> [What you need to do] Look for the line containing "Viewport: 713px width, 702px height." in the listing below; from there, output every line exactly, the last one included.

> [Records to process]
↓
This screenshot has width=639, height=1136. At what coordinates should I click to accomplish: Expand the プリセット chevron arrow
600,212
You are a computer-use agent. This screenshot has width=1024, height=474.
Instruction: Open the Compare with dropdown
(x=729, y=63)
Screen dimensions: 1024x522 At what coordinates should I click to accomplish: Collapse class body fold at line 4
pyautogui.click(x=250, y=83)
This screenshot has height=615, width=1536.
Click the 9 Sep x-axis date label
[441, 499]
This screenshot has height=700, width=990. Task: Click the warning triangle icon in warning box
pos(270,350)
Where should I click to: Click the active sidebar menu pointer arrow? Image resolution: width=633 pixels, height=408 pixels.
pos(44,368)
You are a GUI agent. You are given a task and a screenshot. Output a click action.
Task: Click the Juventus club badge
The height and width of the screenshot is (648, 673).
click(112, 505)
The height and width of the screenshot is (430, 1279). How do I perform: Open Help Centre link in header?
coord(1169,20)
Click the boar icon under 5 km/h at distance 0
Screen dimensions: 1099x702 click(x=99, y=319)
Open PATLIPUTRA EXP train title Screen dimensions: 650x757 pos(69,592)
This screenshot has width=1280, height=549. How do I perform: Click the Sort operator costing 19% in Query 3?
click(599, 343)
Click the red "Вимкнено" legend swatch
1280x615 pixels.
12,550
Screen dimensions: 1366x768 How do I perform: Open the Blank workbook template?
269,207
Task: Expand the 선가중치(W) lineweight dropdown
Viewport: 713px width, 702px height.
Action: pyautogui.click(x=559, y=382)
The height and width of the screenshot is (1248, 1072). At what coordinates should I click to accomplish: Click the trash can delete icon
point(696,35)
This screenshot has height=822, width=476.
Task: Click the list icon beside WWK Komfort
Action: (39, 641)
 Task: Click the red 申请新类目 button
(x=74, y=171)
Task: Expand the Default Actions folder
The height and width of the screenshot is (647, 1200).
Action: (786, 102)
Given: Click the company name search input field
↑
> [Result]
Viewport: 713px width, 702px height.
Action: pyautogui.click(x=559, y=382)
The height and width of the screenshot is (1248, 1072). At what coordinates should I click to accomplish: Click the trash can delete icon
point(696,35)
This screenshot has height=822, width=476.
Task: Click the list icon beside WWK Komfort
Action: (39, 641)
 Task: Click the red 申请新类目 button
(x=74, y=171)
Task: Expand the Default Actions folder
The height and width of the screenshot is (647, 1200).
Action: (786, 102)
Given: Click the company name search input field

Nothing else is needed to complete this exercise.